Pour son baptême – suivi immédiatement de sa confirmation et de sa communion
– Allam a choisi Cristiano comme deuxième prénom. Il a raconté et expliqué
sa conversion dans une lettre publiée dans son journal le dimanche de
Pâques.
Aussitôt, la nouvelle a fait le tour du monde. Dans les médias musulmans,
les commentaires sur Allam et Benoît XVI étaient majoritairement polémiques.
Dans les milieux ecclésiastiques, des critiques ont filtré concernant la
publicité donnée à la conversion, qui est en fait restée secrète jusqu’au
dernier moment.
Au Vatican, un commentaire est paru dans “L’Osservatore Romano“. Il
s’agissait d’une note de son directeur Giovanni Battista Vian:
“Le geste de Benoît XVI est une affirmation modérée et claire de la liberté
religieuse, qui est aussi la liberté de changer de religion, comme l’a
souligné en 1948 la Déclaration universelle des droits de l’homme (même si
ce point précis de la déclaration a malheureusement été revu par la suite).

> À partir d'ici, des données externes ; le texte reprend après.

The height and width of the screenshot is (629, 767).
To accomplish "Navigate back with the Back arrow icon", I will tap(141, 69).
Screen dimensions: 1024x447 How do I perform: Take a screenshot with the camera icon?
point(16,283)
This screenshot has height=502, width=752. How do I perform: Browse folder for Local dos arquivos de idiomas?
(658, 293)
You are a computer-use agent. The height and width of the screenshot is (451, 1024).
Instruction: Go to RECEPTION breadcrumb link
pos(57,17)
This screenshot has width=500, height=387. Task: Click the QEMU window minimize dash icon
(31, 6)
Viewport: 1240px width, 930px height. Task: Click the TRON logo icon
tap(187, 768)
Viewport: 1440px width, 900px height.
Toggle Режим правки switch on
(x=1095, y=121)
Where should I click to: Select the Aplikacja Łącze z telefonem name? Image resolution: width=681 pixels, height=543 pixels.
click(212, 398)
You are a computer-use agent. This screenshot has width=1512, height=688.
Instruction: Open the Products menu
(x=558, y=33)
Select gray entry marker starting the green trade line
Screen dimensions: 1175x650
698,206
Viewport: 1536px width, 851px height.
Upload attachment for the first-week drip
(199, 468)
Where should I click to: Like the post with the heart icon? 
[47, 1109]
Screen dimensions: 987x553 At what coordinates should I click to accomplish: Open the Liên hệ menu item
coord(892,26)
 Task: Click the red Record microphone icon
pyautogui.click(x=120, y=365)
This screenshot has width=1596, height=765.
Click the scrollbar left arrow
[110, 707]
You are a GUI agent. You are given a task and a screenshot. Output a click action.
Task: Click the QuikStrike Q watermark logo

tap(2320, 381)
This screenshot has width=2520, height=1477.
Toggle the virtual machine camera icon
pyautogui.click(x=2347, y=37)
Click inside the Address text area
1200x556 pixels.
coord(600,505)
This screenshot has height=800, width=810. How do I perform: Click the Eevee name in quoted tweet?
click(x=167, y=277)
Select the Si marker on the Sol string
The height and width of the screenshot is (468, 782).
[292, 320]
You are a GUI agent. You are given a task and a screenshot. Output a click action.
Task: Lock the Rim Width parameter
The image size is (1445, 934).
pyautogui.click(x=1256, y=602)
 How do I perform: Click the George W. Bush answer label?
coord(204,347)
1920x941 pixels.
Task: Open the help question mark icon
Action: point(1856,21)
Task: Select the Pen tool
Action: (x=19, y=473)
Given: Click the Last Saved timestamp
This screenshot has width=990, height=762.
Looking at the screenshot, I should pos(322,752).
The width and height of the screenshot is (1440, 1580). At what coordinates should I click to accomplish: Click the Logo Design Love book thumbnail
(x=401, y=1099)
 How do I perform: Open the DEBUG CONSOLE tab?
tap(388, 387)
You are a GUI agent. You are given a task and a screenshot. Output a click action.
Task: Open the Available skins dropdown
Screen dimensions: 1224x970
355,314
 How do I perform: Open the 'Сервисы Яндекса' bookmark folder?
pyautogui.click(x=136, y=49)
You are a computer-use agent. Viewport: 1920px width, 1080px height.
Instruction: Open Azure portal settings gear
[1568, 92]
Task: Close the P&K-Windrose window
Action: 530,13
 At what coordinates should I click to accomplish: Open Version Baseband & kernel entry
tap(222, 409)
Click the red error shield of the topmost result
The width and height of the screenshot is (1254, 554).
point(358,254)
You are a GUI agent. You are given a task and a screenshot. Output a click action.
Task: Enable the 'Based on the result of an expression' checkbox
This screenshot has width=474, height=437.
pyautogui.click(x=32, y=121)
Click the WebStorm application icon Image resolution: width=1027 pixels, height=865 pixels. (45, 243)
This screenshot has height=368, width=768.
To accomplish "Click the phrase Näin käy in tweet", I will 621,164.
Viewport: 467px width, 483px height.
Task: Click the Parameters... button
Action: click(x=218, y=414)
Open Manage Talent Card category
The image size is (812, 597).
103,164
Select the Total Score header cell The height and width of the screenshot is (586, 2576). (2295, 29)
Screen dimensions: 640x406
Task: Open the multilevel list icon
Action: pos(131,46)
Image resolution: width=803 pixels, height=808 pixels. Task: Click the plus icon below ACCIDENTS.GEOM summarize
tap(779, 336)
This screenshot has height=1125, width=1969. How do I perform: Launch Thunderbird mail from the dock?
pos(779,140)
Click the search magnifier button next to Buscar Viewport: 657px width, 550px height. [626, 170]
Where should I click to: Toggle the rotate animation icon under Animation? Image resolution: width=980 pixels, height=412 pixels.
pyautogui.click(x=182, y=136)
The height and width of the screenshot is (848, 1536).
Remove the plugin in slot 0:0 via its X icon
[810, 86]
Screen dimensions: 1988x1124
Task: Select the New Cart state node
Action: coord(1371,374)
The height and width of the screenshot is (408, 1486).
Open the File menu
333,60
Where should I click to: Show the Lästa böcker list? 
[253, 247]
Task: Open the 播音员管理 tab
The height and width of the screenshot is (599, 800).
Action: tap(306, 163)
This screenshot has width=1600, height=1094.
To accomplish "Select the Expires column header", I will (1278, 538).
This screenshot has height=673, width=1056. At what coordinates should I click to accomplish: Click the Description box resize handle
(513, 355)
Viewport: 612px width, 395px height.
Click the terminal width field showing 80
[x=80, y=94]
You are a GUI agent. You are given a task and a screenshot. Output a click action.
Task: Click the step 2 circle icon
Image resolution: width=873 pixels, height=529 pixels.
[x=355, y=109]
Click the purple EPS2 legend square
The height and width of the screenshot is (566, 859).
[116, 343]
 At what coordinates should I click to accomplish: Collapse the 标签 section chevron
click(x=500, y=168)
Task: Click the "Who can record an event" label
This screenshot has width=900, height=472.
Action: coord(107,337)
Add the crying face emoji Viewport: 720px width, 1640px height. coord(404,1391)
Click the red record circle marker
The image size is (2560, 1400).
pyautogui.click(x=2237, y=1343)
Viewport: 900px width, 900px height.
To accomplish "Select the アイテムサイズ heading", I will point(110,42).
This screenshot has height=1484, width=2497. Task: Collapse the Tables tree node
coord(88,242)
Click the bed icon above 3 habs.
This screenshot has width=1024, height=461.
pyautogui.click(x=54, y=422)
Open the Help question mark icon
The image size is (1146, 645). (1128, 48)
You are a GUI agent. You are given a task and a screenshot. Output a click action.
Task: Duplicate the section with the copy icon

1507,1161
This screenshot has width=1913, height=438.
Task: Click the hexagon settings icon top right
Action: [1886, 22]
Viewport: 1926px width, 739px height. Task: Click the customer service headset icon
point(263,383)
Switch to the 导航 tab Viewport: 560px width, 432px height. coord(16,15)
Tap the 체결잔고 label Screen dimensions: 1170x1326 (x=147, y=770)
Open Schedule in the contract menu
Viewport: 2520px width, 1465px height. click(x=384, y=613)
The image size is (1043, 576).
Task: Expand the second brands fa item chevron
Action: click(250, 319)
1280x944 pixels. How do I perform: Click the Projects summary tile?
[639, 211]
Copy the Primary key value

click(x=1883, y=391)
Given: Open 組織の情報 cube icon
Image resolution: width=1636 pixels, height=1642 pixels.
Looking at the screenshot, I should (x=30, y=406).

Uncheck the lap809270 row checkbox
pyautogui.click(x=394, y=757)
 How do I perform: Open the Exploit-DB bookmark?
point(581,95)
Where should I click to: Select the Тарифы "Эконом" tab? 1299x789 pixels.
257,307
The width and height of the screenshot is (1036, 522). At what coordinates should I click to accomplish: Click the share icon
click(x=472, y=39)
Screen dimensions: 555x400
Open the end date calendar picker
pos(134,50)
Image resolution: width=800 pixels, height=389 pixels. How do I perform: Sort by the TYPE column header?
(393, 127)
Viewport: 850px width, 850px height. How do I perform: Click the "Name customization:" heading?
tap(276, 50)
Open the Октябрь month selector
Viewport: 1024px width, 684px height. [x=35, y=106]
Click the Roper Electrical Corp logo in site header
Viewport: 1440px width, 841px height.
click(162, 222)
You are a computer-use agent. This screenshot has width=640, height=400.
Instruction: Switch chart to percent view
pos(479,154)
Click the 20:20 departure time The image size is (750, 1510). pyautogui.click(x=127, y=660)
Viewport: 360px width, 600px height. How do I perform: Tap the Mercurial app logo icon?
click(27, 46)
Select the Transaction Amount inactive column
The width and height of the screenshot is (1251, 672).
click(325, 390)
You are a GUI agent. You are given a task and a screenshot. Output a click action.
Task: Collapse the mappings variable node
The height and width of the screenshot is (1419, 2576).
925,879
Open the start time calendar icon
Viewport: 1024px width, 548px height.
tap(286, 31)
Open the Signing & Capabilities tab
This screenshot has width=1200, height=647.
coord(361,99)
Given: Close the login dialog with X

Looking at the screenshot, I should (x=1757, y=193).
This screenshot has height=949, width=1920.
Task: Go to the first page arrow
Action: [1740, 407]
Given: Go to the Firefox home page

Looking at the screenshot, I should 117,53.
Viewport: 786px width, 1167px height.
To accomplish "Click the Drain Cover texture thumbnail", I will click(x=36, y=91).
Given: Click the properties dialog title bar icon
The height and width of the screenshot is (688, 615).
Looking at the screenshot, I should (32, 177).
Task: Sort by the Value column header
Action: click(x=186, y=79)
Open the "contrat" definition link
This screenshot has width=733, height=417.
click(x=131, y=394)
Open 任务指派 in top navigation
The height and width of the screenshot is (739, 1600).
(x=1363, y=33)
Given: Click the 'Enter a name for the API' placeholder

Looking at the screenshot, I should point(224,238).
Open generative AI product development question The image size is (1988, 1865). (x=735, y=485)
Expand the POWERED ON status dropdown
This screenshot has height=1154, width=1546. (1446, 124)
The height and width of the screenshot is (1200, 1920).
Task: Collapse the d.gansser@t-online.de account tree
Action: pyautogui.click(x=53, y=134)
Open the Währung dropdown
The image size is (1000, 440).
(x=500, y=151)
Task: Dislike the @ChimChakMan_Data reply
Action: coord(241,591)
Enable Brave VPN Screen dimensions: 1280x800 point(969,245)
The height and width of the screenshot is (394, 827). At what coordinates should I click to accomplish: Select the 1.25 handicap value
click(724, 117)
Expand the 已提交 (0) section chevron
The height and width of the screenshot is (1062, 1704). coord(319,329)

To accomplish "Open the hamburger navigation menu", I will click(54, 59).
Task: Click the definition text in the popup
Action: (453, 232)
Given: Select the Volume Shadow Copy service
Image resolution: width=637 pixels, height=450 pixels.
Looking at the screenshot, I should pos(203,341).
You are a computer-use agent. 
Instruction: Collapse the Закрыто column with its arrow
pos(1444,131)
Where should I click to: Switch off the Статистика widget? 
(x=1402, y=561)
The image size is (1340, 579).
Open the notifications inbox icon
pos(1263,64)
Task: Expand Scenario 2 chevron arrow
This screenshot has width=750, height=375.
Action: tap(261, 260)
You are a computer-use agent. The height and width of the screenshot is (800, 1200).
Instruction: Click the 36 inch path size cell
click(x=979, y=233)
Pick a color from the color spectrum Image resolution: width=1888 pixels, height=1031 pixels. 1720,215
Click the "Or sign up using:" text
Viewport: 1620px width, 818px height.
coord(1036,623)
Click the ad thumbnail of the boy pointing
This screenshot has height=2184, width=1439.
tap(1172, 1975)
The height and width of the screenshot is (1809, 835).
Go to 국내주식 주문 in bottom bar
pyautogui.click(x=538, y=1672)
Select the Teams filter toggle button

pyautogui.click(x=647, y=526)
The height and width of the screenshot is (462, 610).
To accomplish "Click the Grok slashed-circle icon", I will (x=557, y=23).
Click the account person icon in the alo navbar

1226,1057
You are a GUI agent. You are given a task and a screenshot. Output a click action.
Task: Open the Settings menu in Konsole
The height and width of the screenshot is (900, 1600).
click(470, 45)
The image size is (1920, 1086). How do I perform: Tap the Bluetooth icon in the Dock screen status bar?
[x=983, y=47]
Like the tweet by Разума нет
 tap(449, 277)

Ainsi, quiconque demande le baptême sans y être contraint a le droit de le
recevoir. De même qu’il n’y a eu aucune amplification, il n’y a aucune
intention hostile à l’égard d’une grande religion telle que l’islam“.
Par hasard, le même numéro du journal du pape contenait un long article sur
la liturgie de Pâques et sur la très ancienne tradition d’y célébrer les
sacrements de l’initiation chrétienne. Il est intitulé “L'intimo legame tra
il battesimo e il martirio [Le lien étroit entre le baptême et le martyre]“.
Un lien souligné par Benoît XVI le lundi de Pâques quand, au moment du “Regina
Caeli“ de midi, il a invité les fidèles à prier pour les évêques,
les prêtres, les religieux et les laïcs tués en 2007 dans les pays où ils
étaient en mission:
“Dans la lumière du Christ ressuscité, la journée annuelle de prière pour
les missionnaires martyrs, qui tombe aujourd’hui, prend une valeur toute
particulière“.
Dans le passé, lorsqu’il était musulman, Allam a fait l’objet de menaces de
mort à cause de ses critiques contre “un islam qui est physiologiquement
violent et historiquement conflictuel“. Depuis cinq ans, il vit protégé par
un service d’escorte armé et il habite dans un lieu secret au nord de Rome,
avec sa femme Valentina et son petit garçon Davide.
Comme journaliste, Allam a marqué les esprits avec deux articles publiés en
2003. Dans le premier, il a repris le sermon prononcé le vendredi 6 juin de
cette même année dans la Grande Mosquée de Rome par l’imam égyptien Abdel-Samie
Mahmoud Ibrahim Moussa. Dans le second article, il a traduit de l’arabe les
sermons des imams de six autres mosquées d’Italie. Presque tous exaltaient
le terrorisme par le suicide et incitaient à la haine envers l’Occident et
Israël.
Suite au premier article, le gouvernement égyptien a rappelé l’imam qui
avait prononcé le sermon.
Allam s’est aussi distingué par ses commentaires sur le discours de Benoît
XVI à
Ratisbonne, qui étaient en total accord avec les thèses du pape.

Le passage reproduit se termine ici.